start

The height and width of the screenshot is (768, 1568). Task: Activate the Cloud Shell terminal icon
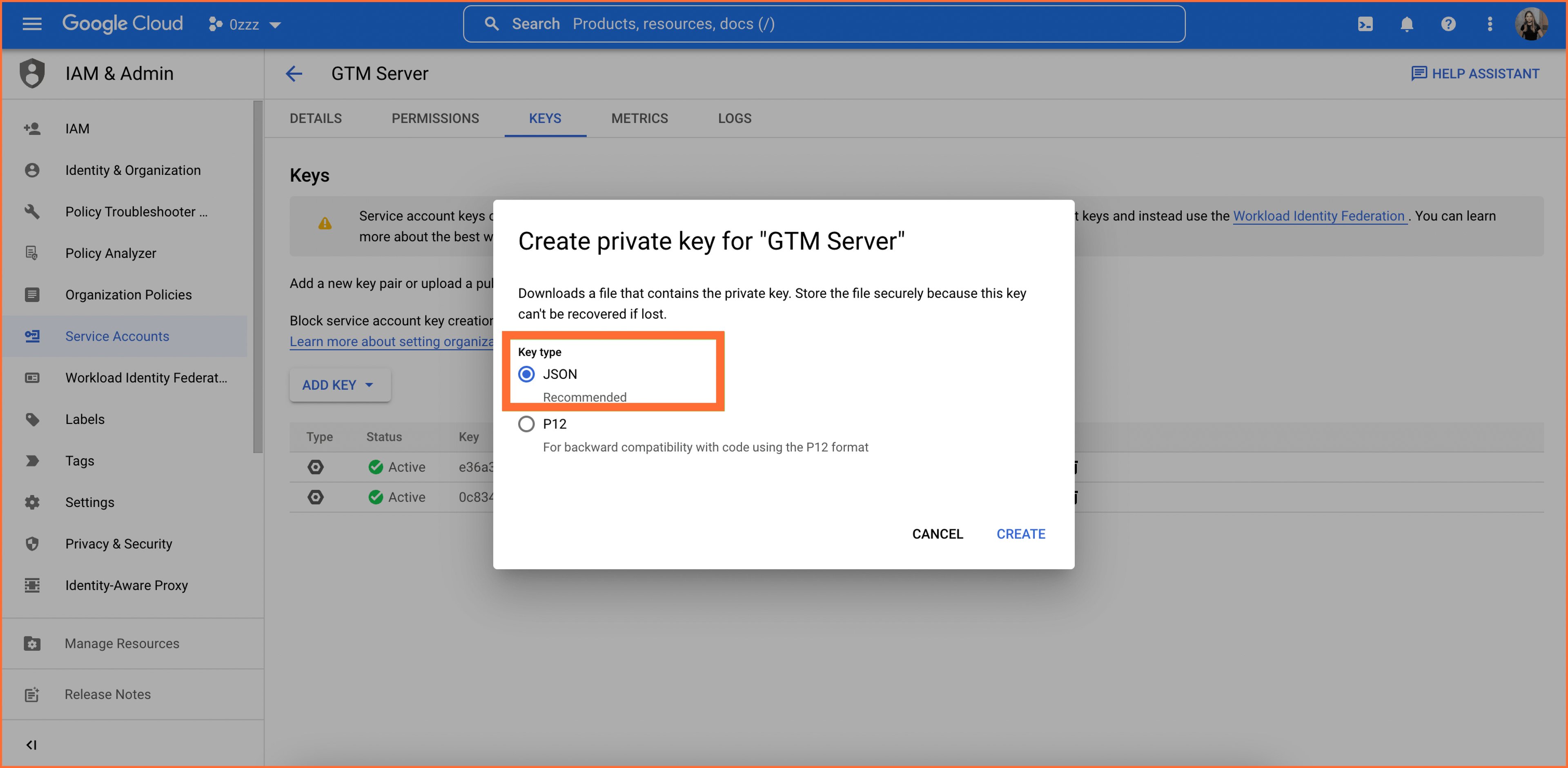[1365, 24]
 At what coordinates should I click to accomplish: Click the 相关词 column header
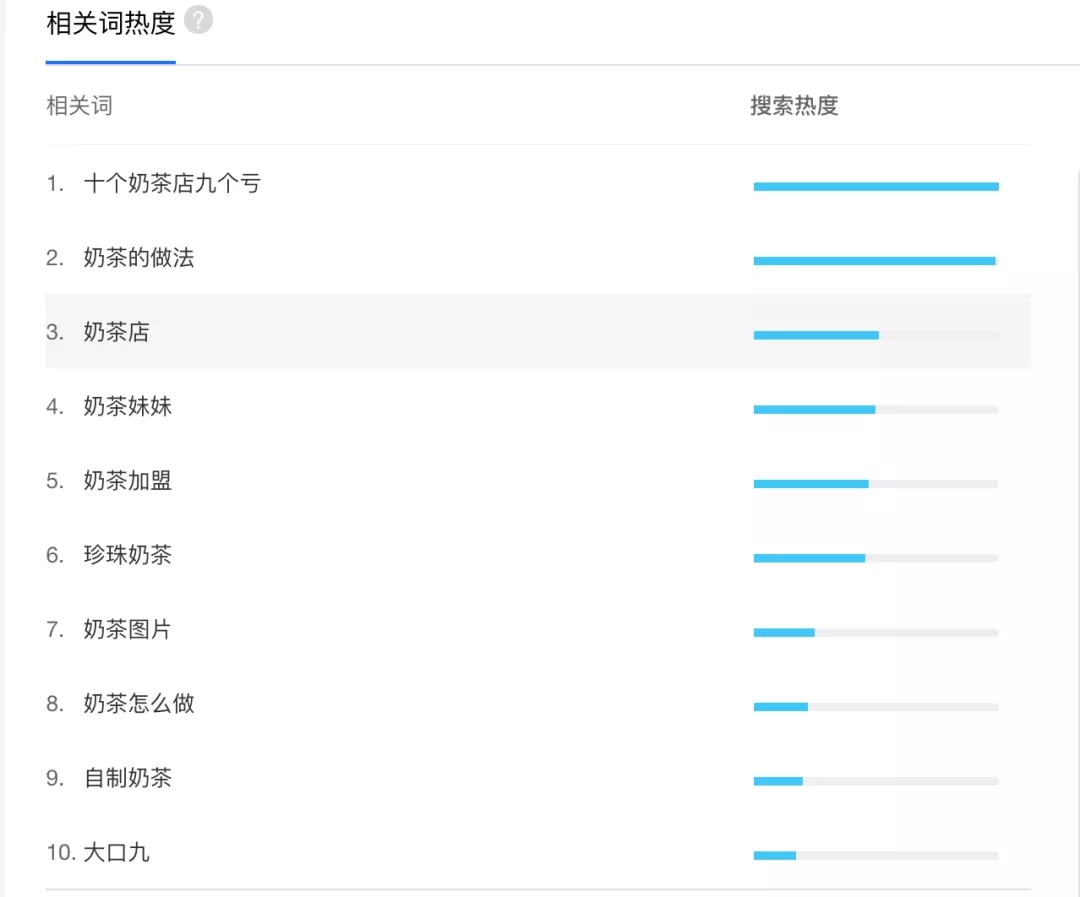pos(79,106)
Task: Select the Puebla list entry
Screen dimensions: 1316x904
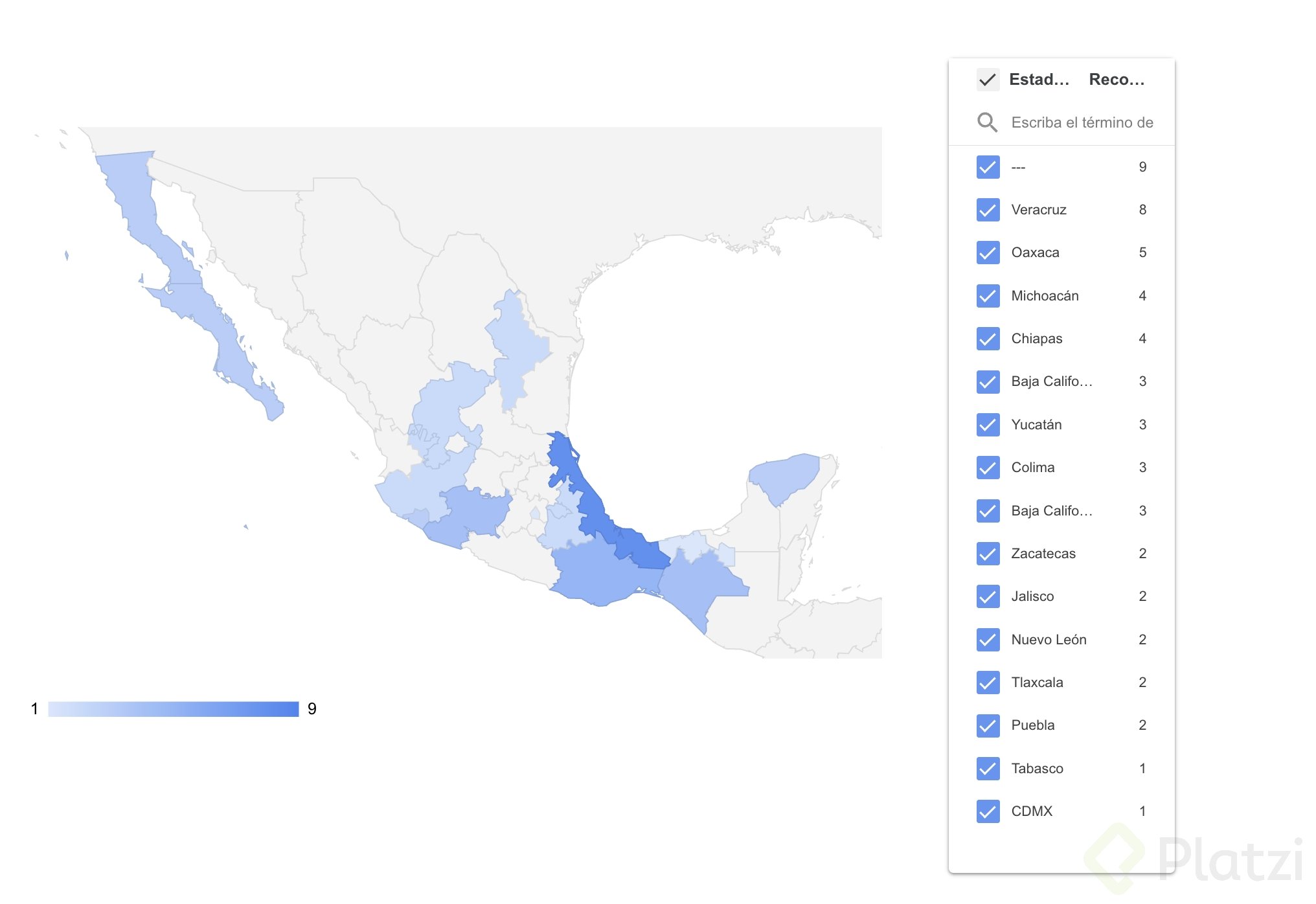Action: tap(1032, 725)
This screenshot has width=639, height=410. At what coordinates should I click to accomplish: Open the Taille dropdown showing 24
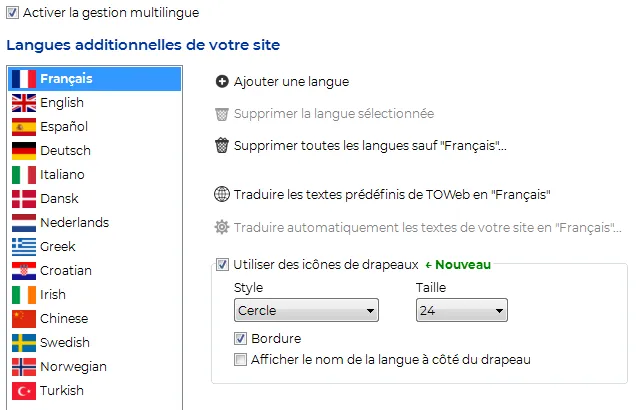tap(461, 310)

end

# Task statement:
Rewrite the listing with every "screenshot" changed to "screen capture" and nothing else altered, leaving the pictures out.

# Correct result:
The height and width of the screen capture is (768, 1568). Task: Activate the Cloud Shell terminal icon
[1365, 24]
 At what coordinates should I click to accomplish: Click the 相关词 column header
pos(79,106)
Task: Select the Puebla list entry
Screen dimensions: 1316x904
Action: tap(1032, 725)
This screen capture has width=639, height=410. At what coordinates should I click to accomplish: Open the Taille dropdown showing 24
tap(461, 310)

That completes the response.